Quite a few pieces grabbed me. In disc 1 there is a lively, odd-metered ‘Walking Song’ (an homage to Percy Grainger), an enigmatic Chorale’ that pays homage to South African composer Michael Mosoeu Moerane, and Ntsikana’s Bell’ with its sympathetically vibrating piano strings. John Knox Bokwe’s ‘Plea for Africa’ has an old-timey church-hymn sound. ‘Night Music’, by far the longest (9:43) of the collection, includes some real dissonance, and ‘Unevensong’ is unpredictable in many ways.

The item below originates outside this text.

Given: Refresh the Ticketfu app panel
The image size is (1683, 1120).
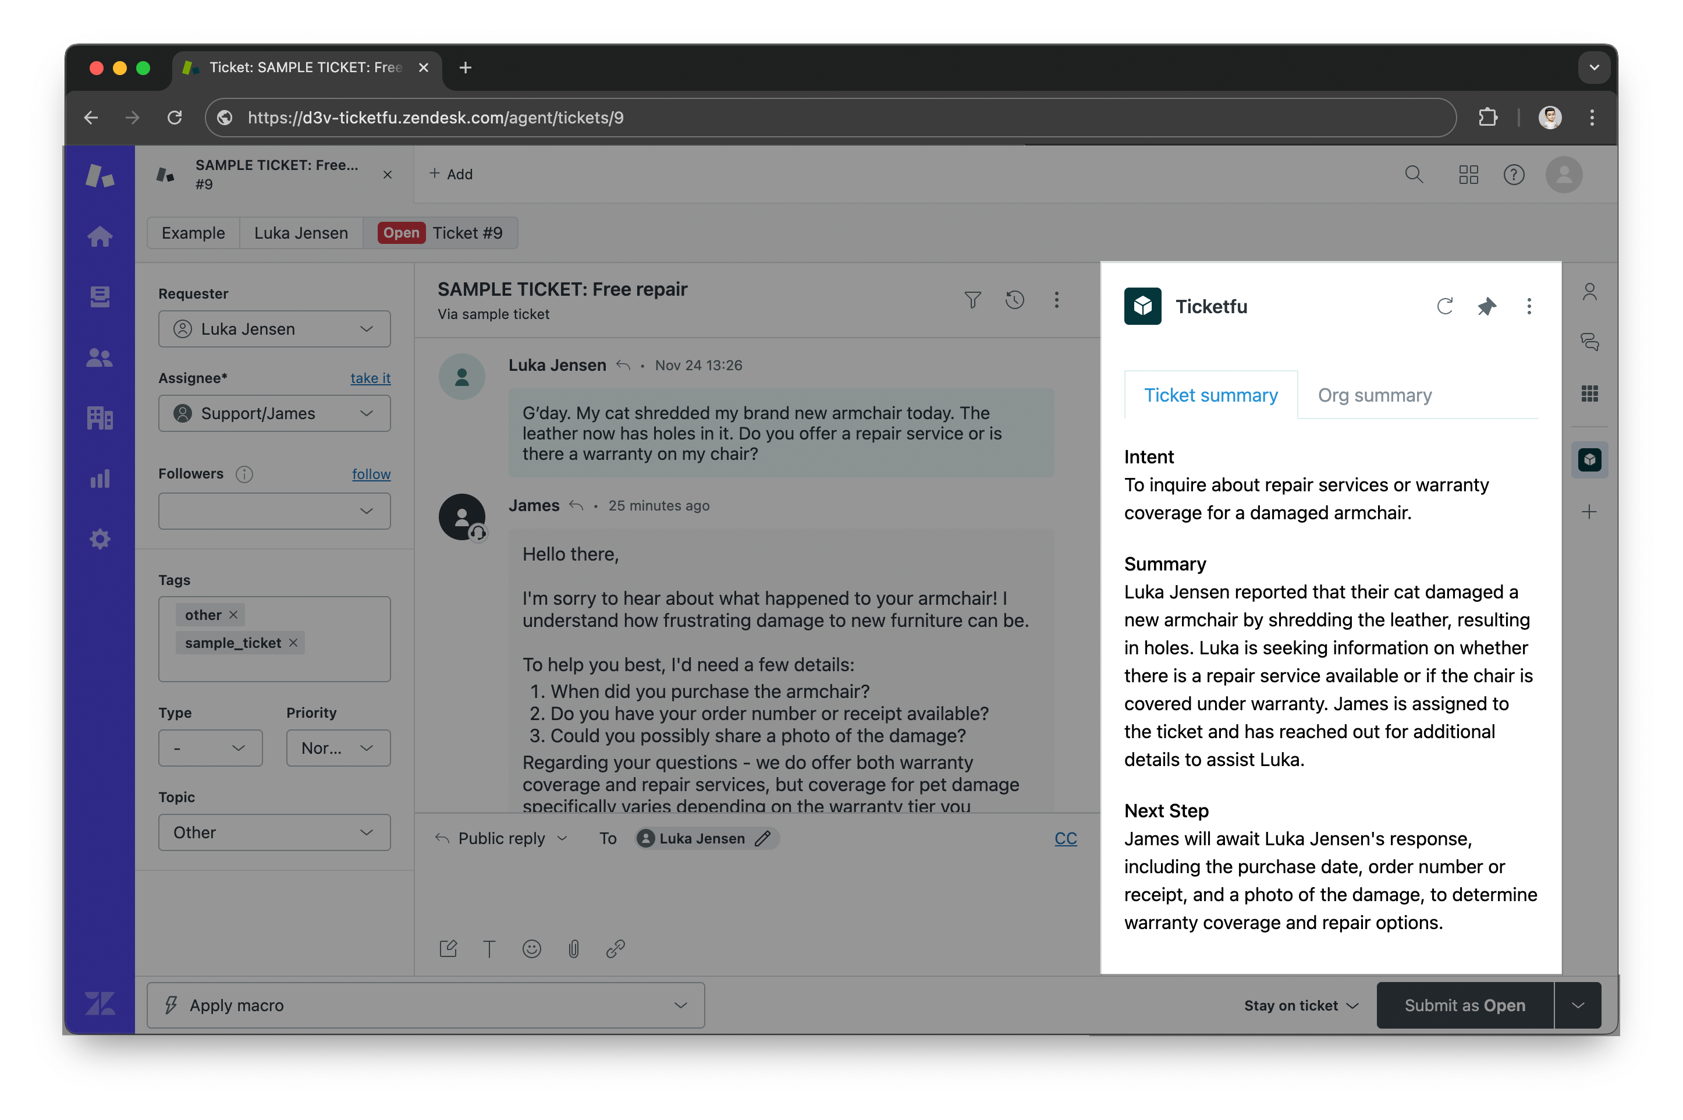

In disc 2, I enjoy the complex and lively ‘Dance in Seakhi Rhythm’; the cheerful, 3-chord pop-tune sound of ‘Chaconne in Mbaqanga Style’; the pianist’s whistling in Diary of a Dung Beetle’; and the “ragged edges and silent core” in ‘Broken Line’. And then there’s the happy-go-lucky, celebratory ‘Dar komm die Alibama’, a song about a Confederate raiding ship that arrived at South Africa in 1863.
Disc 3 offers the meditative ‘Sonnerie pour G D’, a tribute to Gabriele Delius that uses only the chords G and D. ‘Supermoon’ is an homage to Henry Cowell where spooky inside-the-piano strumming is heard.
And then there are the final selections. All sevenths fall in the beautiful, serene ‘ Seventh Must Fall’, which challenges the rule that says ‘a major seventh must rise to the tonic and the minor seventh fall to the sixth”. In a haunting ‘Haiku’, the melody of the South African national anthem is played slowly, each note octaves apart. And then there is the rugged ‘ Freedom Day Variation’, based on a struggle song from the darkest days of apartheid.
All works are played with skill and feeling by pianist Antony Gray.